Tynan Thompson

Personal information
- Full name: Tynan Torres Thompson
- Date of birth: 17 April 2008 (age 18)
- Place of birth: London, England
- Height: 1.80 m (5 ft 11 in)
- Position: Winger

Team information
- Current team: Manchester United
- Number: 27

Youth career
- Lambeth Tigers
- 0000–2026: Tottenham Hotspur

Senior career*
- Years: Team / Apps / (Gls)
- 2026–: Manchester United / 0 / (0)

International career^{‡}
- 2025–: England U18 / 7 / (0)

= Tynan Thompson =

English footballer (born 2008)

Tynan Torres Thompson (born 17 April 2008) is an English professional footballer who plays as a winger for club Manchester United.

==Club career==
As a youth player, Thompson joined the youth academy of Lambeth Tigers.

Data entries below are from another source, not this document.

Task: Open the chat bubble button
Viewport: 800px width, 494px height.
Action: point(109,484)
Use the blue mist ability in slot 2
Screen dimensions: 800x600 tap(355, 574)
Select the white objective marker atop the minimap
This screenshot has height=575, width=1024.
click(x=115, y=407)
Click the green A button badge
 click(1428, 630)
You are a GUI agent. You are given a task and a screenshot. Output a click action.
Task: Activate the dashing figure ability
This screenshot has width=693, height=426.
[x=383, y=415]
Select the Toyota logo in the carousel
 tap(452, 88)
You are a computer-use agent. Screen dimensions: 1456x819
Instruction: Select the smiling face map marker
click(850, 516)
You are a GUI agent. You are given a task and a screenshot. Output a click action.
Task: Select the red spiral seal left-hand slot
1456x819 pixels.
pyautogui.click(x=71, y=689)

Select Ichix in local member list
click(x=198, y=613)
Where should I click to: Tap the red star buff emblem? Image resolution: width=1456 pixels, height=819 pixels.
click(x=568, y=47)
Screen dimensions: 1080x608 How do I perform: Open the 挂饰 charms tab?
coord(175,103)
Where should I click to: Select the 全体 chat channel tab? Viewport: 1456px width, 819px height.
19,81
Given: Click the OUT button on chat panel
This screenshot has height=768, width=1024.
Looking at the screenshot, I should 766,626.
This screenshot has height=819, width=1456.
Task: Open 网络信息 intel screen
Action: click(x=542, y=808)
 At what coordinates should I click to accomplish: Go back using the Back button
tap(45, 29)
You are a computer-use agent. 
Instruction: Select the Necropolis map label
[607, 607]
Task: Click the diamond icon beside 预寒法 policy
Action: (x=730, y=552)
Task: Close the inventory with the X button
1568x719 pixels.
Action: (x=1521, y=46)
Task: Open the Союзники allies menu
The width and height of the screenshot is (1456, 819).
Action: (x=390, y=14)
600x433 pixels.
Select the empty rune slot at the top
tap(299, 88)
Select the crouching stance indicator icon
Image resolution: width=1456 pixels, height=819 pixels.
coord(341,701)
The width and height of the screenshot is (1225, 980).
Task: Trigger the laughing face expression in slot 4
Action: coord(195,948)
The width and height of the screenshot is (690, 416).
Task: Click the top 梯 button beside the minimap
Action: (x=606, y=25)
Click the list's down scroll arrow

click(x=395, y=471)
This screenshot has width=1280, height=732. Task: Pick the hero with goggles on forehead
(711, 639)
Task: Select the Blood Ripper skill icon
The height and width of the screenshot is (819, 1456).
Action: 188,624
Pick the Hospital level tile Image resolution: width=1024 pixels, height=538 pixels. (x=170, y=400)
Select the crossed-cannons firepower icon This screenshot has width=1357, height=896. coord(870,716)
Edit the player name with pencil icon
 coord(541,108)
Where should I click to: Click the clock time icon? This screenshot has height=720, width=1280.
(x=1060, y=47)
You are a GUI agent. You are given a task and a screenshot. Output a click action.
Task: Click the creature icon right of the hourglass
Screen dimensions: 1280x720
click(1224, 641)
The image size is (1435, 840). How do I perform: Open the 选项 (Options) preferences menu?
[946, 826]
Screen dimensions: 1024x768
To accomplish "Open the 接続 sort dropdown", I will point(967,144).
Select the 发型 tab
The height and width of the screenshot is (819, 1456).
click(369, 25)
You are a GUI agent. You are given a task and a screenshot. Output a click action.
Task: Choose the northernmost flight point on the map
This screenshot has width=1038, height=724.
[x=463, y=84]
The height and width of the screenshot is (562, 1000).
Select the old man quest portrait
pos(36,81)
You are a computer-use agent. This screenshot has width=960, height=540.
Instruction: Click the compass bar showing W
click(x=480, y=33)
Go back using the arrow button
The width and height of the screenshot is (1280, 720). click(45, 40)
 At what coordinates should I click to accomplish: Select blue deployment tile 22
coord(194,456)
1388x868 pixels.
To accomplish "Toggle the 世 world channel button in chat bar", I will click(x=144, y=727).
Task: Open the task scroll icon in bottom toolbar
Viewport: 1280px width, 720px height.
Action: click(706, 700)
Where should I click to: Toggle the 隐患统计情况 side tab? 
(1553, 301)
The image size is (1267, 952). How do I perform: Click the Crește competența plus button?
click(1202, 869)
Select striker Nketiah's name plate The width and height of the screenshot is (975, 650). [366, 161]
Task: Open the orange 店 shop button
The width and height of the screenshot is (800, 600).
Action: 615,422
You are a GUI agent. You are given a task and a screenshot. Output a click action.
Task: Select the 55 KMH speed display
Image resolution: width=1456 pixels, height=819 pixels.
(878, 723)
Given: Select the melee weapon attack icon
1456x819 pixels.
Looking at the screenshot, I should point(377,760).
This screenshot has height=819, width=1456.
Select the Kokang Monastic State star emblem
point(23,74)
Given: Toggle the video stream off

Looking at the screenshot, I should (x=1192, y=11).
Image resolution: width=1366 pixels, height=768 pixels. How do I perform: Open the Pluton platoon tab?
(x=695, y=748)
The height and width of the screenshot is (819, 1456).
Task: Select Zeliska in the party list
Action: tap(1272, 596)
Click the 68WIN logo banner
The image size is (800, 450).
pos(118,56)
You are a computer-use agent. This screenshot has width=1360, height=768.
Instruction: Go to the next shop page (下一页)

Following his stint there, he joined the youth academy of Premier League side Tottenham Hotspur, helping the club's under-17 team win the 2025 U17 Premier League Cup and began training with the senior team in 2025.

On 20 July 2026, Thompson signed for fellow Premier League side Manchester United.

==International career==
Thompson is an England youth international. On 3 September 2025, he debuted for the England national under-18 football team during a 3–1 friendly away win over the Uzbekistan national under-17 football team.